[Recorded data]
▼

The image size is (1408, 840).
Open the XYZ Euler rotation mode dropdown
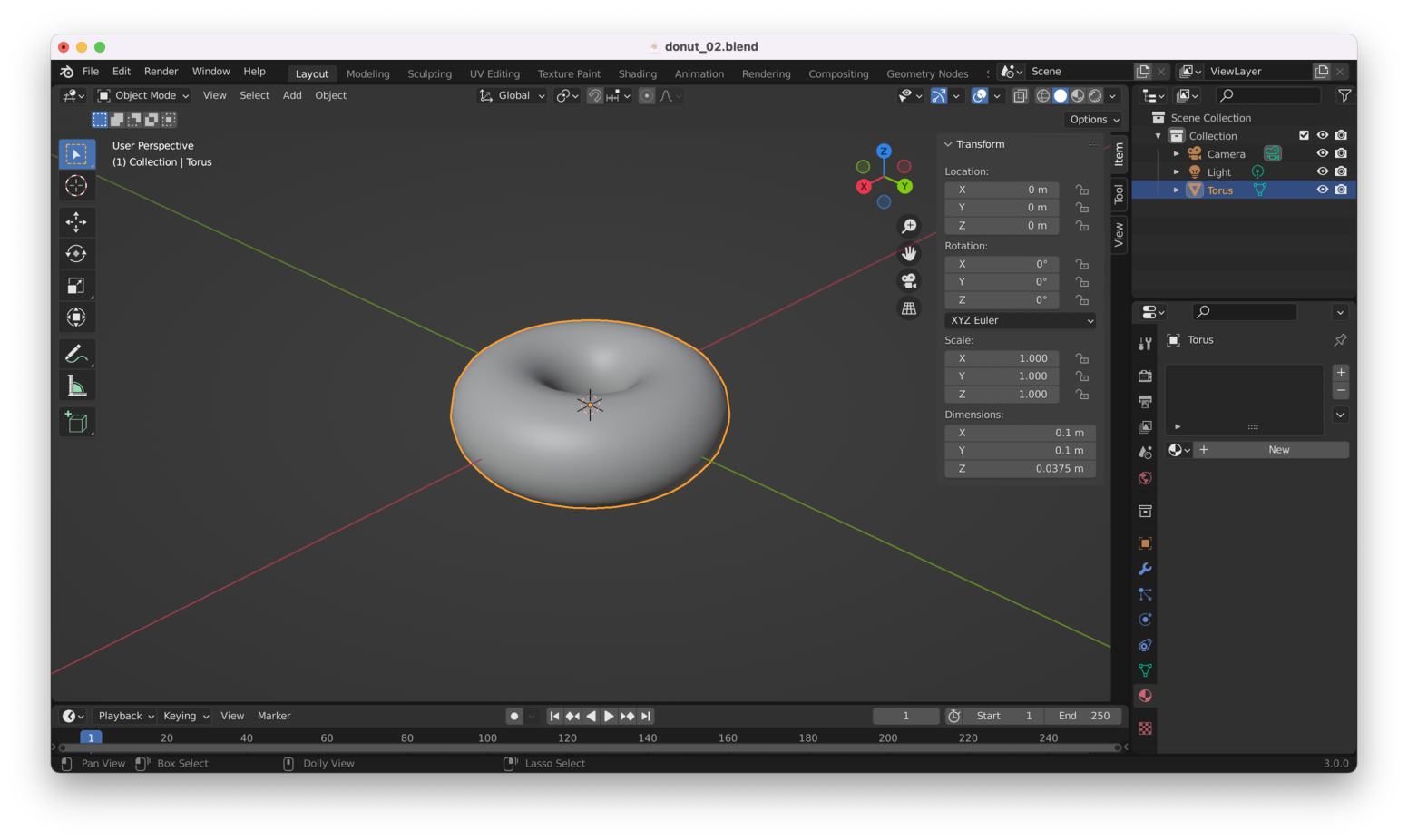1020,320
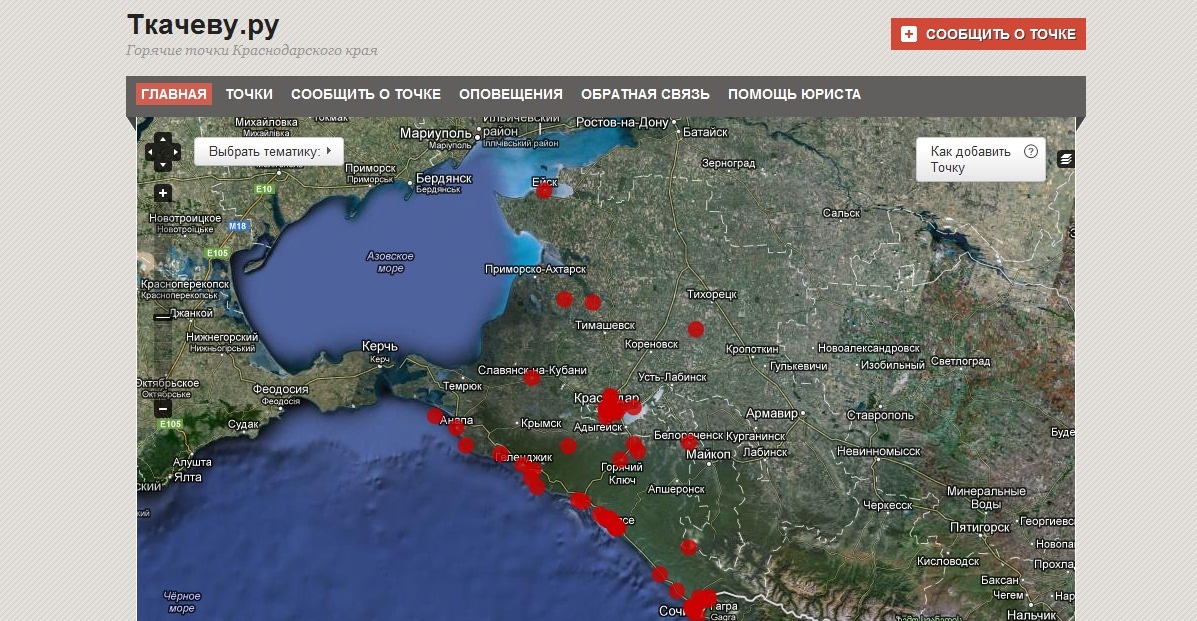The height and width of the screenshot is (621, 1197).
Task: Click the map zoom in plus button
Action: click(x=163, y=193)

▲

Your answer must be an exact repeat of the records above, with the pictures left out.

The image size is (1408, 840).
Open the XYZ Euler rotation mode dropdown
1020,320
The height and width of the screenshot is (621, 1197).
Task: Click the map zoom in plus button
Action: click(x=163, y=193)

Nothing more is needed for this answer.